The venture capital fund builds and invests in startups.
“TitletownTech was formed out of this improbable partnership between the Green Bay packers and Microsoft, both of whom shared a common interest in advancing the technology capabilities of the region but also in leveraging the strength of startups and founders as economic drivers in the regional economy,” Enos said.
Enos says Oculogica immediately caught their attention. And that is no easy feat. In just 15 months, more than a thousand ideas have crossed their desk. They've invested in 20; several are women and minority led.
“As someone who is in venture capital, which is also not a very common women focused industry, it was great to see two strong founders that we could connect with and get behind,” says Enos.

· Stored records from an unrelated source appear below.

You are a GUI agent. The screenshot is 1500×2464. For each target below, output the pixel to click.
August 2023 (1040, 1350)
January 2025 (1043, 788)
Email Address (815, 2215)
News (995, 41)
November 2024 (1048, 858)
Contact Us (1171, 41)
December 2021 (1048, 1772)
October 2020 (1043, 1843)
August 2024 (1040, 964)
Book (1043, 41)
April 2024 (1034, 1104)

“We don’t feel that we’re so different than our peers but we are. We know we are and with that, we feel there is a great deal of responsibility,” Samadani said.
She wants girls to love math and science like she does. And she says to realize that the sky is the limit.
“We’re also very excited to show other women and young girls they can do this and women can be great at math and science. I wake up every single day and I’m so excited about what I’m doing and we’re changing the world of brain injury. Any woman, any young girl, can grow up to do this and that’s fantastic,” said Samadani.
Oculogica is already authorized by the FDA, and the insurance and reimbursement codes are being worked out now. Some clinics already have it, and more are expected.
“The best feeling is when we get a call from a mom or dad who says, ‘I'm so relieved we now know what’s going on,'” Samadani said. "'I didn’t know where to turn it.’ Just relieves their anxiety that is everything- absolutely everything when we get a call like that.”